Exercise objective
This exercise needs all of the entries set down again, exactly as they read.

Data listing Start Marker

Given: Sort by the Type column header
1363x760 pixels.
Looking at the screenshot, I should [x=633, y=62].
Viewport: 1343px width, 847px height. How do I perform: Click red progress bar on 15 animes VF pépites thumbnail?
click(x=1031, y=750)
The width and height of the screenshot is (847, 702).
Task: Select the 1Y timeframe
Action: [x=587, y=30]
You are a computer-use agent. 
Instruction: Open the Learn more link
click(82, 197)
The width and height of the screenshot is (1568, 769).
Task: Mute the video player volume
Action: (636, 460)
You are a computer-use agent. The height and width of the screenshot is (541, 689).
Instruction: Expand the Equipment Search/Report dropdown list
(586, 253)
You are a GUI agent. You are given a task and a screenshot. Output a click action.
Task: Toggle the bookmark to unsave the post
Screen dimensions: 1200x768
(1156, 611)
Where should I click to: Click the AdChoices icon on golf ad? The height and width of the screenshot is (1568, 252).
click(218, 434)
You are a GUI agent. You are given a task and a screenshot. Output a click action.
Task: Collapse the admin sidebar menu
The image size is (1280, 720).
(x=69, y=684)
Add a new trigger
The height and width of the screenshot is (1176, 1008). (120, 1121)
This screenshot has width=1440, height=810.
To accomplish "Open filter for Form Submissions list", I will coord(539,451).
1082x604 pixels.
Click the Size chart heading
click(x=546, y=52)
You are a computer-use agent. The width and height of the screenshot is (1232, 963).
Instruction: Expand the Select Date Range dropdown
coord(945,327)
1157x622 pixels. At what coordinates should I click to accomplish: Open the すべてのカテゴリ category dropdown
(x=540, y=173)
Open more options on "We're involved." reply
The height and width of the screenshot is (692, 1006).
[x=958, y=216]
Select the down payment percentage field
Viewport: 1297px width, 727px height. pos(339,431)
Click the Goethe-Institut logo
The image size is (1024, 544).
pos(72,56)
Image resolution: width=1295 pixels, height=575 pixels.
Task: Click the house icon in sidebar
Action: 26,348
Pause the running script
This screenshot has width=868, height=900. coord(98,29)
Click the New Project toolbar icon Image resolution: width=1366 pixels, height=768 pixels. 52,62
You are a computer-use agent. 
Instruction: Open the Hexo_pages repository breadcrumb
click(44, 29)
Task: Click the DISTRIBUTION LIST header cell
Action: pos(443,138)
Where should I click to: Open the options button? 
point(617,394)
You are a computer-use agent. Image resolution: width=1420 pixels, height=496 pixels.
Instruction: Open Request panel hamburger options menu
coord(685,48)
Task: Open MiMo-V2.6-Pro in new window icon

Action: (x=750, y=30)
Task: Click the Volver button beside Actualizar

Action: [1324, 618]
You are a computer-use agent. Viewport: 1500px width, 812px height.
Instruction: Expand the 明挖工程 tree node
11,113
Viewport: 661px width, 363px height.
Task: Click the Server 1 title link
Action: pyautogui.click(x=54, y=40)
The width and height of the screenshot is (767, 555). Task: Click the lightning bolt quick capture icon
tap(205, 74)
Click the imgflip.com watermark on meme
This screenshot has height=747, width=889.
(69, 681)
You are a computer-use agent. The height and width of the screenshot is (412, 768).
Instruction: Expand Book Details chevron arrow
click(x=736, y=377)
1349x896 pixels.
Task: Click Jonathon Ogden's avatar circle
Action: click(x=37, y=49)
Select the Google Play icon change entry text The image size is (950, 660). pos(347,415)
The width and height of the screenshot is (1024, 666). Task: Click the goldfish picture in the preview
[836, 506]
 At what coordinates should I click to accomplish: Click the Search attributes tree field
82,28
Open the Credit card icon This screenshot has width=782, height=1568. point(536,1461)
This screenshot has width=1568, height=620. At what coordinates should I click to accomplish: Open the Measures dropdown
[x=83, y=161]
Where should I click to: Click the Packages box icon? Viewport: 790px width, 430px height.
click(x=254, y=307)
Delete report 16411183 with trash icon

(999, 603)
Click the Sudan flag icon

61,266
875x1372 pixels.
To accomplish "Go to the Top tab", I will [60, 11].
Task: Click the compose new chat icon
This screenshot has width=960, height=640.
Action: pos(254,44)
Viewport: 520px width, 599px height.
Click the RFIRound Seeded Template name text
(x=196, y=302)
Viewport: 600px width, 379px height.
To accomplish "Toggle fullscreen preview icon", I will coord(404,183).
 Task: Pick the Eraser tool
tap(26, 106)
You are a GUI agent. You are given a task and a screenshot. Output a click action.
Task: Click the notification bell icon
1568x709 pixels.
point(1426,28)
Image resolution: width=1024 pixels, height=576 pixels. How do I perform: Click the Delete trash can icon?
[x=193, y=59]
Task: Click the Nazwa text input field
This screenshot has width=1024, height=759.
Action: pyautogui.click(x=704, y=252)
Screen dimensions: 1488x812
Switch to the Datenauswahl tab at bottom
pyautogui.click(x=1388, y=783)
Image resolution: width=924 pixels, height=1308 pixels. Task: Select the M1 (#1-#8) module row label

Data listing End Marker

Reply
Given: Sort by the Type column header
1363x760 pixels.
Looking at the screenshot, I should [x=633, y=62].
Viewport: 1343px width, 847px height. How do I perform: Click red progress bar on 15 animes VF pépites thumbnail?
click(x=1031, y=750)
The width and height of the screenshot is (847, 702).
Task: Select the 1Y timeframe
Action: [x=587, y=30]
You are a computer-use agent. 
Instruction: Open the Learn more link
click(82, 197)
The width and height of the screenshot is (1568, 769).
Task: Mute the video player volume
Action: (636, 460)
You are a computer-use agent. The height and width of the screenshot is (541, 689).
Instruction: Expand the Equipment Search/Report dropdown list
(586, 253)
You are a GUI agent. You are given a task and a screenshot. Output a click action.
Task: Toggle the bookmark to unsave the post
Screen dimensions: 1200x768
(1156, 611)
Where should I click to: Click the AdChoices icon on golf ad? The height and width of the screenshot is (1568, 252).
click(218, 434)
You are a GUI agent. You are given a task and a screenshot. Output a click action.
Task: Collapse the admin sidebar menu
The image size is (1280, 720).
(x=69, y=684)
Add a new trigger
The height and width of the screenshot is (1176, 1008). (120, 1121)
This screenshot has width=1440, height=810.
To accomplish "Open filter for Form Submissions list", I will coord(539,451).
1082x604 pixels.
Click the Size chart heading
click(x=546, y=52)
You are a computer-use agent. The width and height of the screenshot is (1232, 963).
Instruction: Expand the Select Date Range dropdown
coord(945,327)
1157x622 pixels. At what coordinates should I click to accomplish: Open the すべてのカテゴリ category dropdown
(x=540, y=173)
Open more options on "We're involved." reply
The height and width of the screenshot is (692, 1006).
[x=958, y=216]
Select the down payment percentage field
Viewport: 1297px width, 727px height. pos(339,431)
Click the Goethe-Institut logo
The image size is (1024, 544).
pos(72,56)
Image resolution: width=1295 pixels, height=575 pixels.
Task: Click the house icon in sidebar
Action: 26,348
Pause the running script
This screenshot has width=868, height=900. coord(98,29)
Click the New Project toolbar icon Image resolution: width=1366 pixels, height=768 pixels. 52,62
You are a computer-use agent. 
Instruction: Open the Hexo_pages repository breadcrumb
click(44, 29)
Task: Click the DISTRIBUTION LIST header cell
Action: pos(443,138)
Where should I click to: Open the options button? 
point(617,394)
You are a computer-use agent. Image resolution: width=1420 pixels, height=496 pixels.
Instruction: Open Request panel hamburger options menu
coord(685,48)
Task: Open MiMo-V2.6-Pro in new window icon

Action: (x=750, y=30)
Task: Click the Volver button beside Actualizar

Action: [1324, 618]
You are a computer-use agent. Viewport: 1500px width, 812px height.
Instruction: Expand the 明挖工程 tree node
11,113
Viewport: 661px width, 363px height.
Task: Click the Server 1 title link
Action: pyautogui.click(x=54, y=40)
The width and height of the screenshot is (767, 555). Task: Click the lightning bolt quick capture icon
tap(205, 74)
Click the imgflip.com watermark on meme
This screenshot has height=747, width=889.
(69, 681)
You are a computer-use agent. The height and width of the screenshot is (412, 768).
Instruction: Expand Book Details chevron arrow
click(x=736, y=377)
1349x896 pixels.
Task: Click Jonathon Ogden's avatar circle
Action: click(x=37, y=49)
Select the Google Play icon change entry text The image size is (950, 660). pos(347,415)
The width and height of the screenshot is (1024, 666). Task: Click the goldfish picture in the preview
[836, 506]
 At what coordinates should I click to accomplish: Click the Search attributes tree field
82,28
Open the Credit card icon This screenshot has width=782, height=1568. point(536,1461)
This screenshot has width=1568, height=620. At what coordinates should I click to accomplish: Open the Measures dropdown
[x=83, y=161]
Where should I click to: Click the Packages box icon? Viewport: 790px width, 430px height.
click(x=254, y=307)
Delete report 16411183 with trash icon

(999, 603)
Click the Sudan flag icon

61,266
875x1372 pixels.
To accomplish "Go to the Top tab", I will [60, 11].
Task: Click the compose new chat icon
This screenshot has width=960, height=640.
Action: pos(254,44)
Viewport: 520px width, 599px height.
Click the RFIRound Seeded Template name text
(x=196, y=302)
Viewport: 600px width, 379px height.
To accomplish "Toggle fullscreen preview icon", I will coord(404,183).
 Task: Pick the Eraser tool
tap(26, 106)
You are a GUI agent. You are given a task and a screenshot. Output a click action.
Task: Click the notification bell icon
1568x709 pixels.
point(1426,28)
Image resolution: width=1024 pixels, height=576 pixels. How do I perform: Click the Delete trash can icon?
[x=193, y=59]
Task: Click the Nazwa text input field
This screenshot has width=1024, height=759.
Action: pyautogui.click(x=704, y=252)
Screen dimensions: 1488x812
Switch to the Datenauswahl tab at bottom
pyautogui.click(x=1388, y=783)
Image resolution: width=924 pixels, height=1308 pixels. Task: Select the M1 (#1-#8) module row label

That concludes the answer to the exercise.